[Problema planteado] Por favor, reescribe las líneas siguientes y sustituye "How do I perform" por "How can I do" sin alterar nada más.

[Material proporcionado]
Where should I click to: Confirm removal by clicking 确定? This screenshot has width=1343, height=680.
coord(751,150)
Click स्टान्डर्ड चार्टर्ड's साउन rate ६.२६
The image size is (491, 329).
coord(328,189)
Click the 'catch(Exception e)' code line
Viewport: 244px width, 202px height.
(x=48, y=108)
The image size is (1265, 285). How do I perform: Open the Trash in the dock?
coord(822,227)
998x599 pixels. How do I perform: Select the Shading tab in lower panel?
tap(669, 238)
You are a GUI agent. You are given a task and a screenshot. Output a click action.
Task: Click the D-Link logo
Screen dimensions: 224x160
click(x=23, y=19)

[Respuesta]
Where should I click to: Confirm removal by clicking 确定? This screenshot has width=1343, height=680.
coord(751,150)
Click स्टान्डर्ड चार्टर्ड's साउन rate ६.२६
The image size is (491, 329).
coord(328,189)
Click the 'catch(Exception e)' code line
Viewport: 244px width, 202px height.
(x=48, y=108)
The image size is (1265, 285). How can I do: Open the Trash in the dock?
coord(822,227)
998x599 pixels. How can I do: Select the Shading tab in lower panel?
tap(669, 238)
You are a GUI agent. You are given a task and a screenshot. Output a click action.
Task: Click the D-Link logo
Screen dimensions: 224x160
click(x=23, y=19)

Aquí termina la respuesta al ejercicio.